PT Asuransi Multi Artha Guna Tbk (AMAG) menetapkan batas akhir periode cum dividen pada hari ini, Rabu 6 Mei 2026, bagi para pemegang saham di Bursa Efek Indonesia. Emiten asuransi ini telah mengalokasikan total dana pembayaran dividen sebesar Rp148,37 miliar kepada investor yang terdaftar paling lambat hingga tanggal pencatatan resmi.
Sebagaimana dilansir dari Stocksetup, penetapan besaran dividen tersebut didasarkan pada hasil Rapat Umum Pemegang Saham Luar Biasa (RUPSLB) yang telah diselenggarakan pada 27 April 2026. Melalui keputusan rapat tersebut, setiap pemegang satu lembar saham AMAG berhak mendapatkan pembayaran tunai senilai Rp30 per saham.

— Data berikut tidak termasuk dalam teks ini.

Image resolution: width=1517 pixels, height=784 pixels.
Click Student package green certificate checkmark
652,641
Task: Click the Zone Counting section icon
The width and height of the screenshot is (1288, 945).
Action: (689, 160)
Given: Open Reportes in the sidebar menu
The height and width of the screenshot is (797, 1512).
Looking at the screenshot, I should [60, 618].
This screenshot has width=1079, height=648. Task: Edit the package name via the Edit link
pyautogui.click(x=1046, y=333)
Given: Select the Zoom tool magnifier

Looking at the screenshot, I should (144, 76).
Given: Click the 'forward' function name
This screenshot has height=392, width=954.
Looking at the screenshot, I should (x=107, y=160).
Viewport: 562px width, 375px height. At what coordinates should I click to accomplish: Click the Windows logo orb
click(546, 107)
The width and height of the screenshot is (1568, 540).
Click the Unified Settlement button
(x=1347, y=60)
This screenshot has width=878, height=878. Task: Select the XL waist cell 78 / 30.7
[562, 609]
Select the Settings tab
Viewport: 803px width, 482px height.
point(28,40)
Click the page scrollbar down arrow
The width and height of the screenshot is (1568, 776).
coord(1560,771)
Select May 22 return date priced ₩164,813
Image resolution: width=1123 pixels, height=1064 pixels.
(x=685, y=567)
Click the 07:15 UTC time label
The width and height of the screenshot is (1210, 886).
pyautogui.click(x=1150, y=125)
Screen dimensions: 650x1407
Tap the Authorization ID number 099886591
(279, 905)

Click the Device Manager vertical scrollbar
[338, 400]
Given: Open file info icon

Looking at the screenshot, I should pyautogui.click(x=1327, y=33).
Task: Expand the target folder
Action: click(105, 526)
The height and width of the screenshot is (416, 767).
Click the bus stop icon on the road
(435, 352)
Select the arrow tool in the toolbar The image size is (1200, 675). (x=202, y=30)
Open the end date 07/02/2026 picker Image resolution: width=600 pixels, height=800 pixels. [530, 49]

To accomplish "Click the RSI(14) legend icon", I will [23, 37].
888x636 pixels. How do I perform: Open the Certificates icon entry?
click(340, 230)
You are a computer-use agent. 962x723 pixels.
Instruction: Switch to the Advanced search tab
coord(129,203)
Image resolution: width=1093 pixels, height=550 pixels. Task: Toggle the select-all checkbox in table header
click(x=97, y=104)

Berdasarkan data perdagangan Selasa 5 Mei 2026, harga saham AMAG berada di posisi Rp444 per lembar, yang menunjukkan pertumbuhan sebesar 12,12 persen atau naik 48 poin sejak awal tahun. Dengan angka penutupan tersebut, tingkat imbal hasil atau yield dividen perusahaan menyentuh angka 6,76 persen.
Persentase yield ini tercatat cukup signifikan karena setara dengan tiga kali lipat rata-rata bunga deposito rupiah di bank umum yang berkisar pada level 2 persen per tahun. Secara finansial, perusahaan didukung oleh laba bersih tahun buku 2025 yang dapat diatribusikan kepada induk sebesar Rp156,48 miliar.
Selain perolehan laba, posisi fundamental AMAG diperkuat dengan saldo laba ditahan yang mencapai Rp956,21 miliar dan total ekuitas sebesar Rp2,16 triliun. Kondisi kas yang kuat ini memungkinkan perseroan memberikan rasio pembayaran yang kompetitif kepada para investor jangka panjang.
Sesuai dengan jadwal yang telah ditetapkan, proses recording date akan dilakukan pada 8 Mei 2026 hingga pukul 16.00 WIB. Sementara itu, tanggal pembayaran dividen dijadwalkan akan jatuh pada 26 Mei 2026 bagi seluruh investor yang berhak menerima hak tersebut.